* [GIVEN PROBLEM]: Rename "left arrow" to "back arrow" in the stretch from the start of the listing through the line containing "pos(404,301)", and leave everything else unchanged. Omit the pictures from your answer.

(Entries for locating words and elements)
◇ ◇ ◇ ◇

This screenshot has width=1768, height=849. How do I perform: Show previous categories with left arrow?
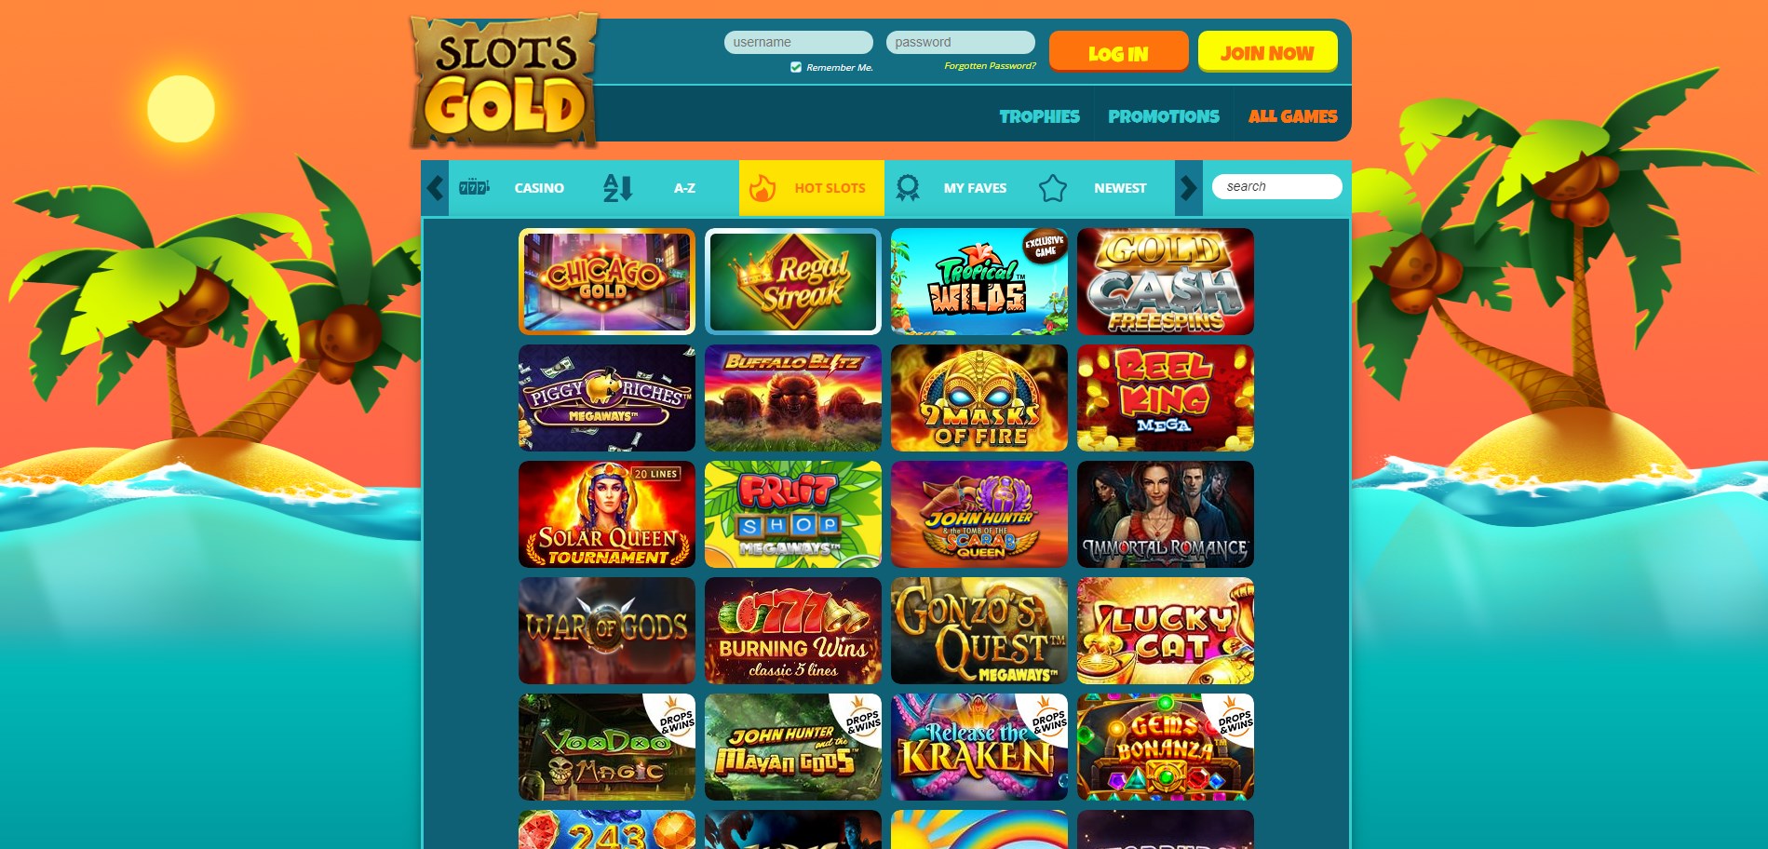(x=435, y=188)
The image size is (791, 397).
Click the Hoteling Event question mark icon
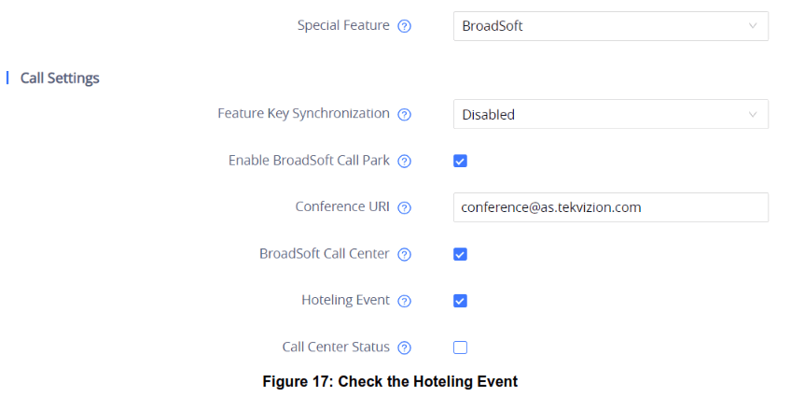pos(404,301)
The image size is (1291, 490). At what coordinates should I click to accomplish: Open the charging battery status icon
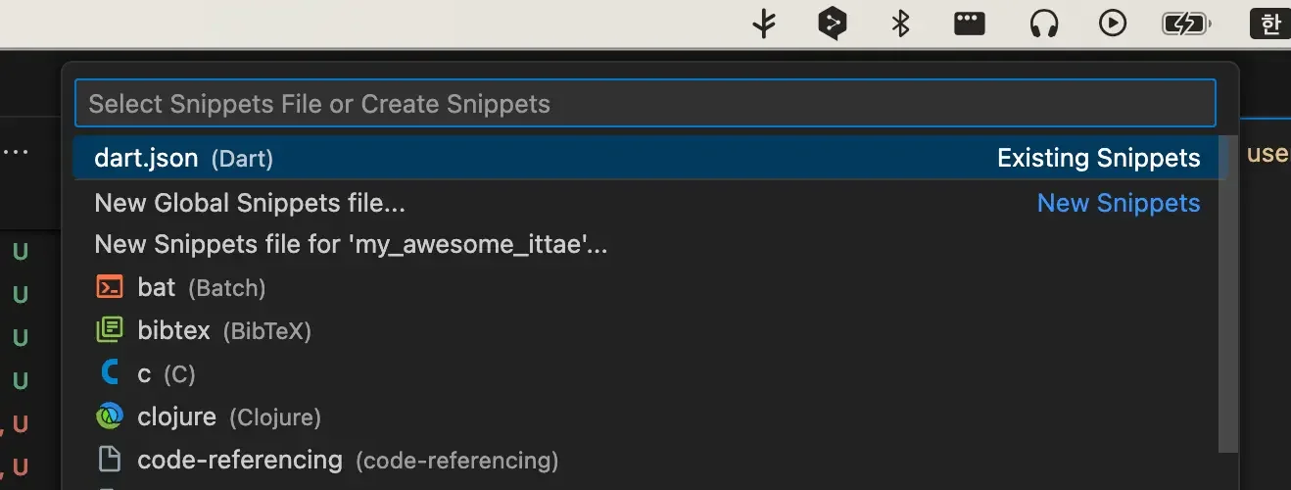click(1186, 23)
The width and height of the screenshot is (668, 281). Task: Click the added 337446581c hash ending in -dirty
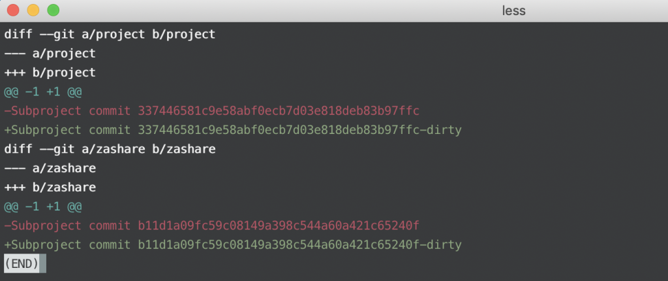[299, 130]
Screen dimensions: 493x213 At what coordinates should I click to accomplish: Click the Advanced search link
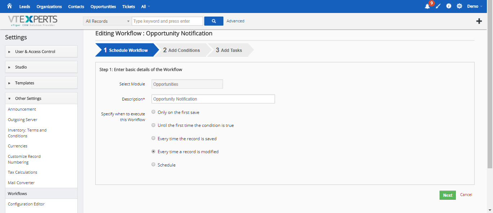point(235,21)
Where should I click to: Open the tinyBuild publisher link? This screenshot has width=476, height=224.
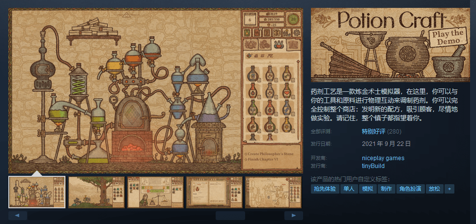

◇ ◇ ◇ ◇

* [FINISHED EXERCISE]:
This screenshot has width=1768, height=849. How do I perform: Show previous categories with back arrow?
(x=435, y=188)
The image size is (791, 397).
Click the Hoteling Event question mark icon
pos(404,301)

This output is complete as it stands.